During a speech in the capital Libreville, Macron denied any French ambitions to interfere in Africa, saying that the age of "Francafrique" was "well over."
But a coup in Niger last month which overthrew President Mohamed Bazoum, a close French ally, has led Macron to take a hard line with the new military regime which he has refused to recognise.
France has 1,500 troops stationed there and was banking on the country to serve as a cornerstone of its new military strategy for the Sahel region, where it is fighting against a growing jihadist insurgency by groups aligned with Al-Qaeda and Islamic State.
France intervened militarily to beat back advancing extremists in Mali in 2013 at the request of the country's then government.
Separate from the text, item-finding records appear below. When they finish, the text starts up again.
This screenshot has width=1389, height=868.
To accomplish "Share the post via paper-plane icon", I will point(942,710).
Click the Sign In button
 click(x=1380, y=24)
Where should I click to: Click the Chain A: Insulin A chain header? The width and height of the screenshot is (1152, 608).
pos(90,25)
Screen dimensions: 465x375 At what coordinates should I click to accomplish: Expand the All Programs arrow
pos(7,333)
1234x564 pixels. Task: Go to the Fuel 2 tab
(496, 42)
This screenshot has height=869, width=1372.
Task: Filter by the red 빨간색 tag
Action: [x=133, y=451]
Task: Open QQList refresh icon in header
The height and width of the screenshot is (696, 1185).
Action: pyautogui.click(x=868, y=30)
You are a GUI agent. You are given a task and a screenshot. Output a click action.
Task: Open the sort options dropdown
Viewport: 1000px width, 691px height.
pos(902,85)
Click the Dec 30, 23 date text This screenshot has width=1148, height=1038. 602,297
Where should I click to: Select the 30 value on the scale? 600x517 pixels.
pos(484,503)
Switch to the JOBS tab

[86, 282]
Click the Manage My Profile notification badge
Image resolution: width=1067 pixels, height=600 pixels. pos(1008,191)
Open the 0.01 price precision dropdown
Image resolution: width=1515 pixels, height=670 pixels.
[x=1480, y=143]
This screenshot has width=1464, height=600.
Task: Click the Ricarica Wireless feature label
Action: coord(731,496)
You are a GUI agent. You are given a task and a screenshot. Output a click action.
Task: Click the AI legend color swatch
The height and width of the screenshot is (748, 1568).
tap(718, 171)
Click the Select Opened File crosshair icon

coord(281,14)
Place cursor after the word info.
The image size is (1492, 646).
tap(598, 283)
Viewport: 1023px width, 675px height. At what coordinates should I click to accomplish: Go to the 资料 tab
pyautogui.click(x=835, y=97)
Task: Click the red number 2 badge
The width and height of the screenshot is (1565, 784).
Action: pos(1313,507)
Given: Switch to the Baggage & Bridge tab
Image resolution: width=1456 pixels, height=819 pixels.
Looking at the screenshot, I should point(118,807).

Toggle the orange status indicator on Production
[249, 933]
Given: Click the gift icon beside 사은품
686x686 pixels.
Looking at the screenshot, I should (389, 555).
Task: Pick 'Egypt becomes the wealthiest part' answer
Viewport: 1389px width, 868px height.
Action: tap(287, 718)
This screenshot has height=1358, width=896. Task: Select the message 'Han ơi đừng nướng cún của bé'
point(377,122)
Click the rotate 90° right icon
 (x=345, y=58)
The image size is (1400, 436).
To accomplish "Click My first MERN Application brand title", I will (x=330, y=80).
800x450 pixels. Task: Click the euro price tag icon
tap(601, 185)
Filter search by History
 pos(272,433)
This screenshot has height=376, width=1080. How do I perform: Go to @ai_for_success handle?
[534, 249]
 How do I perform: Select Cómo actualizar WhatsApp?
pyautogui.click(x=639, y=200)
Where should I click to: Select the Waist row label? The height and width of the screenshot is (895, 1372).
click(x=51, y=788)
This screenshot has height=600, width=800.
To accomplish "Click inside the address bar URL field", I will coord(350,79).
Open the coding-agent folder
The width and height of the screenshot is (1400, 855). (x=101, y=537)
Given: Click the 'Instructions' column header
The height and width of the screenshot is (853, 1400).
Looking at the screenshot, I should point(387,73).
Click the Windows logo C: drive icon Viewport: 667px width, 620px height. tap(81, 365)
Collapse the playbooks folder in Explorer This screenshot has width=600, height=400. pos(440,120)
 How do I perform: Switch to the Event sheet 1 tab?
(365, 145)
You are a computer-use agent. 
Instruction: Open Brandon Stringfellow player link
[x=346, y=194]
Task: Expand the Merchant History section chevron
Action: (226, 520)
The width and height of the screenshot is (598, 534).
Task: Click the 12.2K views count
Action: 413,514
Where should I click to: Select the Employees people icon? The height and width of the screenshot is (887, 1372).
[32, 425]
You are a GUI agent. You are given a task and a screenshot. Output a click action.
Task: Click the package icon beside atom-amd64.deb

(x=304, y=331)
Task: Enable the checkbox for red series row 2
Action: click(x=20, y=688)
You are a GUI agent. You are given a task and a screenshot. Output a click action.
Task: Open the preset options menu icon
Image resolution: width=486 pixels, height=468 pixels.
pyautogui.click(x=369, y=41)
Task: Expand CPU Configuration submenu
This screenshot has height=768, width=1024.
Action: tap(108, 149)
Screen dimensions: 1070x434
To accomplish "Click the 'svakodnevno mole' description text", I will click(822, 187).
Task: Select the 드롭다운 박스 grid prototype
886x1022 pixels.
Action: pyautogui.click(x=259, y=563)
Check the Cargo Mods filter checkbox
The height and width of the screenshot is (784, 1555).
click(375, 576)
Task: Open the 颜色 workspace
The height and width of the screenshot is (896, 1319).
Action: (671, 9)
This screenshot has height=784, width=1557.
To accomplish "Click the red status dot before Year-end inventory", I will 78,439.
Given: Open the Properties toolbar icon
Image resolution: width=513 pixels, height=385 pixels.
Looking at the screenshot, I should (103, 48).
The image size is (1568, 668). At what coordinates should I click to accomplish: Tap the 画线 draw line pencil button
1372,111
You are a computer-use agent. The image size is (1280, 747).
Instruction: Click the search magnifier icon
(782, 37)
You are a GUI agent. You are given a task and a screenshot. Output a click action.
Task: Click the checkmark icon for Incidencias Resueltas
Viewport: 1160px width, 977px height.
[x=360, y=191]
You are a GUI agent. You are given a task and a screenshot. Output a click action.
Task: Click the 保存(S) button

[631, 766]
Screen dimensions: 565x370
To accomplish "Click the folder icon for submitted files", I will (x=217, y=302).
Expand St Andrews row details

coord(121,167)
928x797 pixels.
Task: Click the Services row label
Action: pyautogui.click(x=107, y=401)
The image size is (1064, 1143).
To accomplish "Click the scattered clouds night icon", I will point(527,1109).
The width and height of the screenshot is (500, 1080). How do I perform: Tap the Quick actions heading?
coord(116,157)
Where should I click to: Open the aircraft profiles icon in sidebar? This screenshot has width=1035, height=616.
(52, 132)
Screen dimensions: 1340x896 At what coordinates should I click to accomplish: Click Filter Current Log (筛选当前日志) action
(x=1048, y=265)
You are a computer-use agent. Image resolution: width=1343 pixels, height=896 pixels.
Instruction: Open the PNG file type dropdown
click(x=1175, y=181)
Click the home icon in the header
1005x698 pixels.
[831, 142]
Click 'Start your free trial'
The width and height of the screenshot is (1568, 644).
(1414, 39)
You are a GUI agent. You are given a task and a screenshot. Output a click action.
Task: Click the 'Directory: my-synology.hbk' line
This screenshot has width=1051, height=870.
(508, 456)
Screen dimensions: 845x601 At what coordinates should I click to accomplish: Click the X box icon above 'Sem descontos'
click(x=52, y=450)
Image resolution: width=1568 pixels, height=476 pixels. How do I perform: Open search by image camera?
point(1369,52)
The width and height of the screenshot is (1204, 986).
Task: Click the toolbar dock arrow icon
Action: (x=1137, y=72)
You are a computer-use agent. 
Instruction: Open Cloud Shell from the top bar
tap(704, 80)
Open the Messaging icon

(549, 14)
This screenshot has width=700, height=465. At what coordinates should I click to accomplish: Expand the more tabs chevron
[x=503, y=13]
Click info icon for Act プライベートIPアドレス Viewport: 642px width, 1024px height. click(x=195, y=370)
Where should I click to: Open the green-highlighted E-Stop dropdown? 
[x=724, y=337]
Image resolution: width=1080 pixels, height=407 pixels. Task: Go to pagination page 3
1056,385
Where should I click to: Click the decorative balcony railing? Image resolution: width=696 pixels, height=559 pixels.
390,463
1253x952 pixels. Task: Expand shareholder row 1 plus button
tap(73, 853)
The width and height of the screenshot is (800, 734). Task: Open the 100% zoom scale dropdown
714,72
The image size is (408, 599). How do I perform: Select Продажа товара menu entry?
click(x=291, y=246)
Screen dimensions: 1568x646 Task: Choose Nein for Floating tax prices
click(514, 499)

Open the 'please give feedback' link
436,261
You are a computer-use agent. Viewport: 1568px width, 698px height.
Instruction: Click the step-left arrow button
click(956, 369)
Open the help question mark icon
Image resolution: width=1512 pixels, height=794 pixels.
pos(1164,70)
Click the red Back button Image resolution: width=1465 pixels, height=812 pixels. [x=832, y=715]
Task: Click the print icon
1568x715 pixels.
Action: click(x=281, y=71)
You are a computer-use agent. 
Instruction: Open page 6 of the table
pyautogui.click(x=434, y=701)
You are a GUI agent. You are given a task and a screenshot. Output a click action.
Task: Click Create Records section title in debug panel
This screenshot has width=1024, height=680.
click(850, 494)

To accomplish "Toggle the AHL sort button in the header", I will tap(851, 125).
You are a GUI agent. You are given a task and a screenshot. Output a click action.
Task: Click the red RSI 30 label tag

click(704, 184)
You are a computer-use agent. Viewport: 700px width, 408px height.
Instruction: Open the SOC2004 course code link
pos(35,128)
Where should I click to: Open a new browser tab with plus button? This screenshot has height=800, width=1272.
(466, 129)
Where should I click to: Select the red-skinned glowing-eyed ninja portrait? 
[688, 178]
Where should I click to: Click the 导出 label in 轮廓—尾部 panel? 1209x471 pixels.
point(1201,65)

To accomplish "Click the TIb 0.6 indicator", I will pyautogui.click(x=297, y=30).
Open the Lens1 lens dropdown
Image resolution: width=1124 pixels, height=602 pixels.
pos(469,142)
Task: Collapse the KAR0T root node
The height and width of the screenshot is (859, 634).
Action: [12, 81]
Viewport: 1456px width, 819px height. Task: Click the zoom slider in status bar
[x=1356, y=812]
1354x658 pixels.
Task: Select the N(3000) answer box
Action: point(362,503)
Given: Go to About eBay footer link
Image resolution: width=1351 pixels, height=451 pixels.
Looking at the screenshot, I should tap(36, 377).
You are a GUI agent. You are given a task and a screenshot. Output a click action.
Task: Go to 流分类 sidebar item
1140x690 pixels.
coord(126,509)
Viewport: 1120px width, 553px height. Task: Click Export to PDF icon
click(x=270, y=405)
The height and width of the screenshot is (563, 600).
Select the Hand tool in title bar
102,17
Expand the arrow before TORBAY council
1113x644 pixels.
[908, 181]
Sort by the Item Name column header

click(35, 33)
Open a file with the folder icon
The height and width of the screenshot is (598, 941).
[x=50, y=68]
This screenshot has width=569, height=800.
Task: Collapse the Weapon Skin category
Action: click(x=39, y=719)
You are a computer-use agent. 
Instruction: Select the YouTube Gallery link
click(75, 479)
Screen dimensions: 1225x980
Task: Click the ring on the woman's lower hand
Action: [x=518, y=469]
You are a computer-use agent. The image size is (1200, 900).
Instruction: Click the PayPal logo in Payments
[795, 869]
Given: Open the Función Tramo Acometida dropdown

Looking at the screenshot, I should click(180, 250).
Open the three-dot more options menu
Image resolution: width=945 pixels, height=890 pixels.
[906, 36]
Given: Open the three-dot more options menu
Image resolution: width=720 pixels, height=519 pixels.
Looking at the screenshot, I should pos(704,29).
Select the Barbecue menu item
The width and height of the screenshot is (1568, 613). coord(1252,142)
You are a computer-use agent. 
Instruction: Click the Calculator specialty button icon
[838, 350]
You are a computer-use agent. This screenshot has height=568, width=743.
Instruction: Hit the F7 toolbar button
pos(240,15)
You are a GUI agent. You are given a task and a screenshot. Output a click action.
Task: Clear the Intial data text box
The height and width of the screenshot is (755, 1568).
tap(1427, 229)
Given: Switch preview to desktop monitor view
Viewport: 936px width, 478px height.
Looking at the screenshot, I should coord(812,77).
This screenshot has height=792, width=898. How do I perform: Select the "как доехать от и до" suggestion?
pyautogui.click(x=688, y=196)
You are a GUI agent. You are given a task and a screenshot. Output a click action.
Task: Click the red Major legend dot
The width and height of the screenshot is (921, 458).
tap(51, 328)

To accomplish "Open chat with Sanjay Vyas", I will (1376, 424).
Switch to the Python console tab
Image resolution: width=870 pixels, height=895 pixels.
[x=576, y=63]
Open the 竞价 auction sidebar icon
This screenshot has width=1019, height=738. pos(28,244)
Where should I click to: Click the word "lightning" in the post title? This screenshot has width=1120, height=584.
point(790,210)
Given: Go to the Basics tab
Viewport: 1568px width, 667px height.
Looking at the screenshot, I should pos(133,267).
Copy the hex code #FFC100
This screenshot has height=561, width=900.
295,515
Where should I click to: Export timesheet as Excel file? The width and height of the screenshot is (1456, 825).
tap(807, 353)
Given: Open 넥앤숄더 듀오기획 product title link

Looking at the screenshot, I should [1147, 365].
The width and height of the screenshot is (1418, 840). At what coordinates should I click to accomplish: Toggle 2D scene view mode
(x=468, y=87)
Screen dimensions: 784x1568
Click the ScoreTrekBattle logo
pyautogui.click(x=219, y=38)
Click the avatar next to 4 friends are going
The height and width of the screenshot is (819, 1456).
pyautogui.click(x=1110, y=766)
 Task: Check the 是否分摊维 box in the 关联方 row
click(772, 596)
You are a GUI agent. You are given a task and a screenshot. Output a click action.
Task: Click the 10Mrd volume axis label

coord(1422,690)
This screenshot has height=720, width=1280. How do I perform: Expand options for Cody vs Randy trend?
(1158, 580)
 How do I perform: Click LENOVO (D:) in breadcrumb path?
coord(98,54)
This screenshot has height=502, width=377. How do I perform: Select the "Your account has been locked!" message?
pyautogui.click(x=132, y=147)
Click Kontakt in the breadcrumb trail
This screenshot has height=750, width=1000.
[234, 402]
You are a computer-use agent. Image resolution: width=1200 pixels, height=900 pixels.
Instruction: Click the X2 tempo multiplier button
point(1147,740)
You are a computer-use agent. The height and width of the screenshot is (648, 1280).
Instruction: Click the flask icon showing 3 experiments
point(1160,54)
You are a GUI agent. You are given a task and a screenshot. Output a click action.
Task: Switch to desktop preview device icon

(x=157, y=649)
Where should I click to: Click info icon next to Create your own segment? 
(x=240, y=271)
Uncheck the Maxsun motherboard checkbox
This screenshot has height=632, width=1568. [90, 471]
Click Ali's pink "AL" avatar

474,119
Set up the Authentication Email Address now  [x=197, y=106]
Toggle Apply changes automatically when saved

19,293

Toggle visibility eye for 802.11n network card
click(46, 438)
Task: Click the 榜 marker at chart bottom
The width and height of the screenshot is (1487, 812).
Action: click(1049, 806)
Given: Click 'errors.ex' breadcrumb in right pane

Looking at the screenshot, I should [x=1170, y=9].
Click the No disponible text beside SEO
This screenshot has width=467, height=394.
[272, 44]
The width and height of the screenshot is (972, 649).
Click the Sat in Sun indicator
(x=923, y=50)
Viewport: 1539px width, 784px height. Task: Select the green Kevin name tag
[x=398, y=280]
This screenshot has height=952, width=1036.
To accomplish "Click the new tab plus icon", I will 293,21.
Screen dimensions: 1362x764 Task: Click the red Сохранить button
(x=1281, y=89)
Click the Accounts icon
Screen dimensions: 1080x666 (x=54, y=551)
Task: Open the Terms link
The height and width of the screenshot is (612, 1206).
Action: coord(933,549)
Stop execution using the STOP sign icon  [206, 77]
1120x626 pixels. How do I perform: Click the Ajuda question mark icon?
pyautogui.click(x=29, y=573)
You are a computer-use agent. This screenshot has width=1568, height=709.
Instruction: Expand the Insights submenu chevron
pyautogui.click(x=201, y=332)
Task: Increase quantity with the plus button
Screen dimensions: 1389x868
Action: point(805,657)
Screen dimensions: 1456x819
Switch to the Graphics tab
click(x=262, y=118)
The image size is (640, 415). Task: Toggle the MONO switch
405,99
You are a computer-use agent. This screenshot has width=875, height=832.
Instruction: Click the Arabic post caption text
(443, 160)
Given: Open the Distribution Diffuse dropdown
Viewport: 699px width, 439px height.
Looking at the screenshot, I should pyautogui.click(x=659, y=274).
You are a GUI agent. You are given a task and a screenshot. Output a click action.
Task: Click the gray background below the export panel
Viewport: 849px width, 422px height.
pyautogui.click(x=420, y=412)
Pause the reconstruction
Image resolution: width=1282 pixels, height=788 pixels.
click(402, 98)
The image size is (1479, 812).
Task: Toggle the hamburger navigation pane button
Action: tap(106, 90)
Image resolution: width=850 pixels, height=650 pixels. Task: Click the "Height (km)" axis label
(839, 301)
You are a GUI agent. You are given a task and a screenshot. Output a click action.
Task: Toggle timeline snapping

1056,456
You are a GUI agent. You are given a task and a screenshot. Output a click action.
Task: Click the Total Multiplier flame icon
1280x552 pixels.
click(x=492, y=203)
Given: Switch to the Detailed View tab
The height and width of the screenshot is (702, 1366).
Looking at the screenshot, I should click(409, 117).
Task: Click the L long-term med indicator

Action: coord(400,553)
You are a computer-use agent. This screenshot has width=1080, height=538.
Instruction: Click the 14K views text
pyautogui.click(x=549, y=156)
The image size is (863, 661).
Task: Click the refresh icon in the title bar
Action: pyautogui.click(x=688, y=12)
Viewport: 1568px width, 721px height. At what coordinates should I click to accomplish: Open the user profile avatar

"France will not benefit from continuing to deny the turning-point that we are seeing in the Sahel and perhaps more widely in West Africa," Jezequel told AFP.
Bongo's father Omar was one of France's closest African allies in the immediate post-colonial era and Ali has long been a regular in Paris, where his family owns an extensive real estate portfolio that is being investigated by anti-corruption magistrates.
He was last welcomed at the presidential palace in June.
Former French president Francois Hollande, a regular critic of the government, said Macron had initially failed to take a sufficiently hard line with coup leaders in Mali in 2020 and had endorsed the results of a military-enforced power change in Chad in 2021.
"There was a form of acceptance of military coups by force," he told Franceinfo radio on Wednesday.
He also highlighted the ongoing struggle for influence in Africa.
"Is it possible that there are foreign influences, notably autocratic regimes -- Russia and China -- that are trying to destabilise these (coup-hit) countries and reduce Western influence? It's obvious," he added.